Naja, ich komm allmählich auch zu dem Schluss, dass ich es besser nicht mache mit dem Brief.
Man hat ja immer so seine eigene Not mit allem, und fühlt sich oft als Opfer. Ich les derzeit mal wieder so ein Therapiebuch, allgemein über Psychotherapie, u. finde mich nun leider in 80% der beschriebenen Erziehungsschäden wieder. So schwierig gestaltet sich ja auch mein Leben - viel schlimmer könnte es wohl nicht mehr sein.

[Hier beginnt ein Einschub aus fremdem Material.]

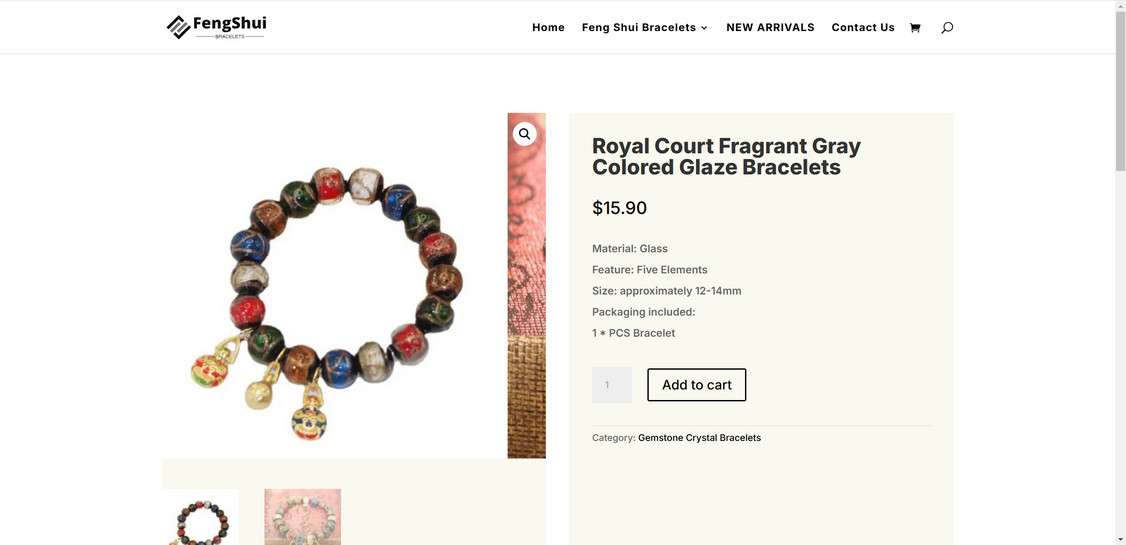
Task: Open the Gemstone Crystal Bracelets category link
Action: click(699, 437)
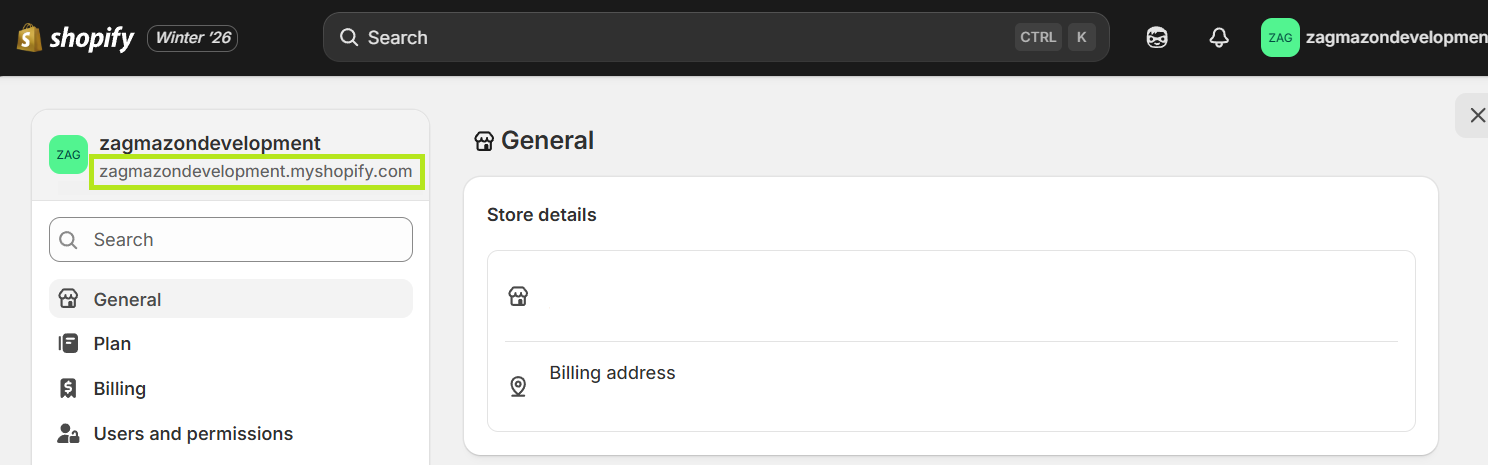Viewport: 1488px width, 465px height.
Task: Go to Billing settings
Action: 119,389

Nur sind die Eltern jetzt aber wirklich aaaaaaaalt, Mitte, Ende achtzig. Schon, als sie jünger waren, konnten sie bei solchen Gesprächen oder auch Vorwürfen einfach nicht drauf eingehen. Wenn es mal um das Hier und Jetzt geht, ist das gerade noch möglich. Aber Grundsatzdiskussionen, über den Umgang miteinander oder eben über früher - völlig undenkbar.
Naja - dann... ist es halt so. Wir können noch miteinander umgehen, und sie tragen ja auch mein Elend mit, mehr als mir, u. ihnen sicherlich, lieb sein wird. Das ist ein an sich brüchiger Umstand, u. Verlauf - alles an sich schon ziemlich wackelig. So ein Brief, würde diesem Prozess da aber eig. den Nerv ziehen. So, muss man es wohl sehen. Okay.
Danke für die Hinweise.
Das habe ich beides schonmal in realo gemacht. einen "Brandbrief", u. noch einen zweiten, wo ich mich wieder mehr zurückgenommen hatte. Beim ersten kamen lediglich Vorwürfe in meine Richtung, so ungefähr: "du musst doch spinnen." (hab ich gar nicht so...) beim zweiten kam am Telefon: "Schönen Dank für deinen Brief." Weiter nix, KEIN WORT.
Schon krass.
Es ist wohl wahr: es wird nicht die Reaktion kommen, die mich mir wünsche.
Einsicht. Verständnis. Zugeständnisse.
Nur kommt mir das eben mitunter völlig falsch vor. Immer nur über Alltägliches reden, u. die wichtigeren Themen komplett ausklammern. Das ist für mich ein Zeichen für eine völlig gestörte Familie.